● Action item
For the records shown below, return an exact copy that excludes the pictures.

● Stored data
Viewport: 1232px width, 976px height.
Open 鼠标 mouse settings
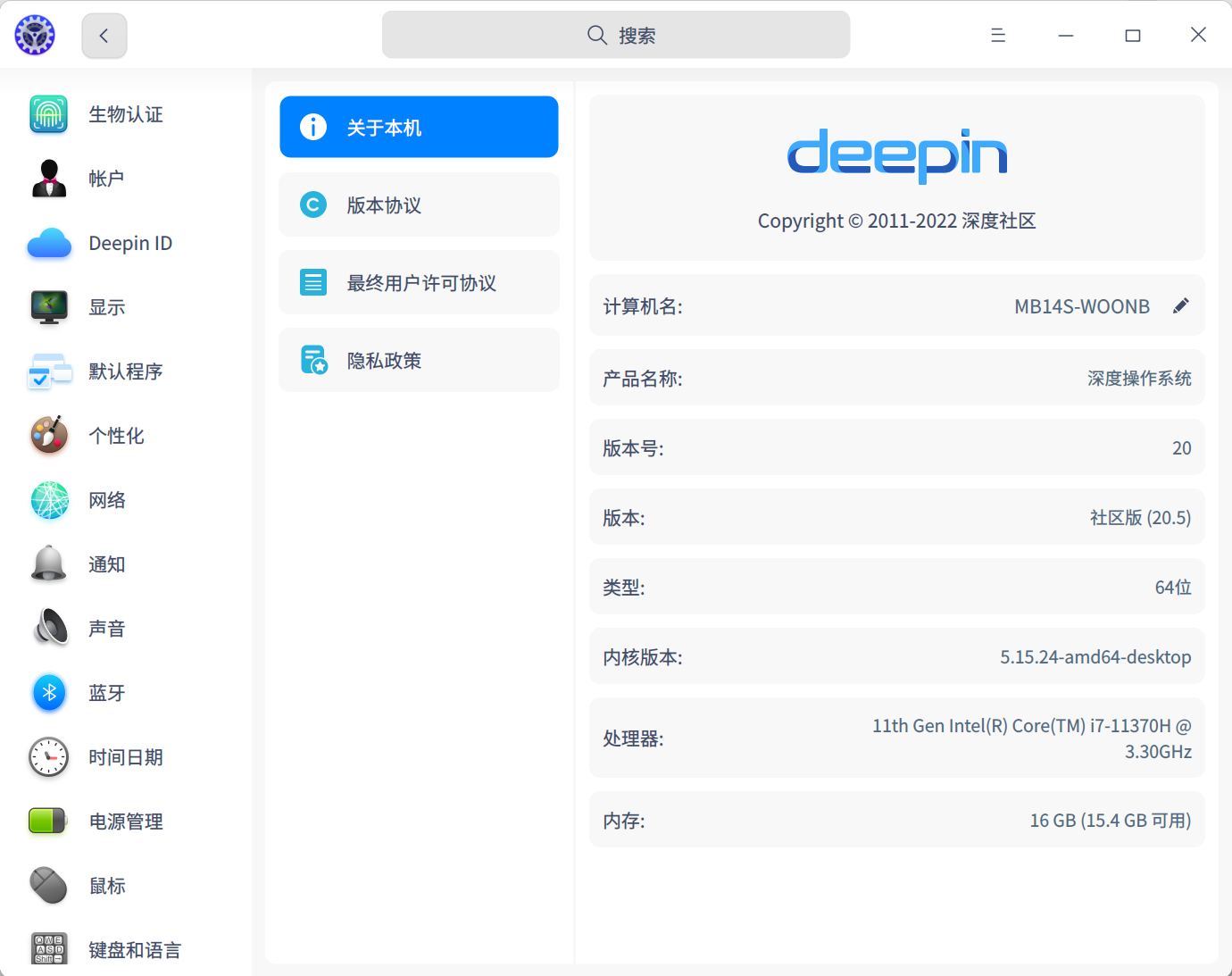pos(106,885)
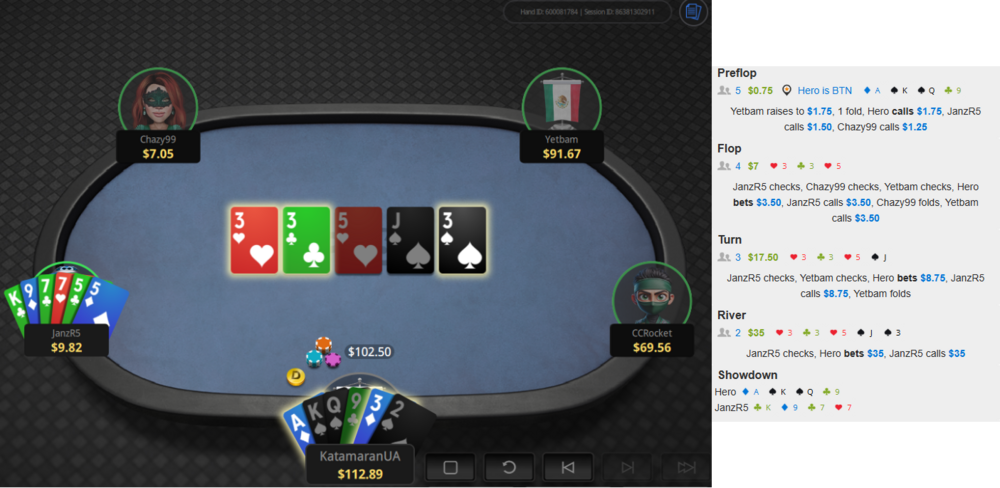Click the stop replay button

coord(450,468)
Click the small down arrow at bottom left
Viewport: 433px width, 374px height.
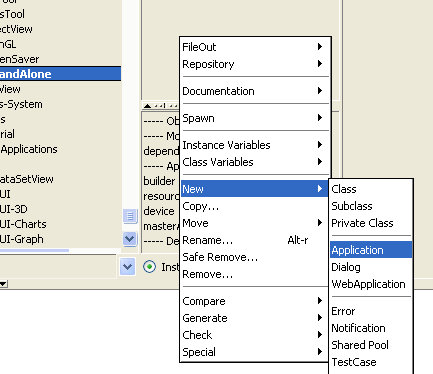(3, 284)
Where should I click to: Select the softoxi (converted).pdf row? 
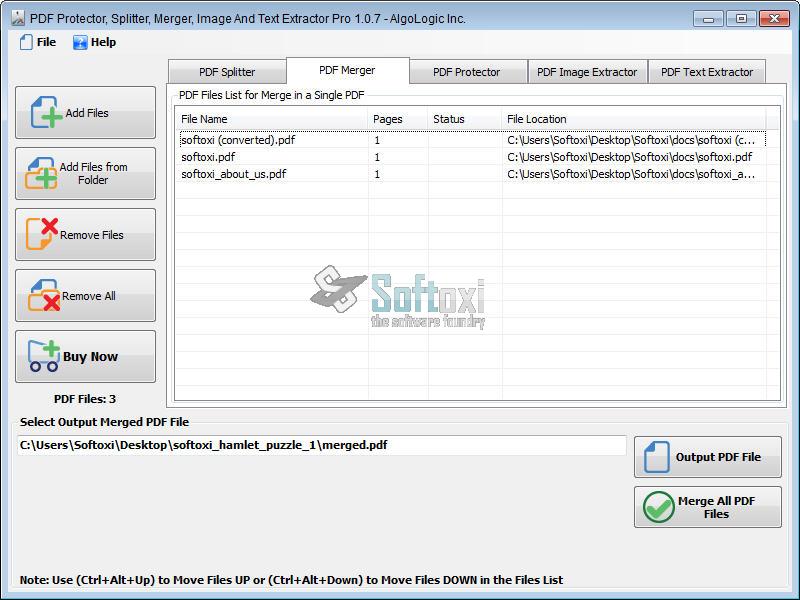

● Result of the exercise
Viewport: 1232px width, 976px height.
Open 鼠标 mouse settings
pos(106,885)
Click the stop replay button

coord(450,468)
Click the small down arrow at bottom left
Viewport: 433px width, 374px height.
(3, 284)
Where should I click to: Select the softoxi (converted).pdf row? 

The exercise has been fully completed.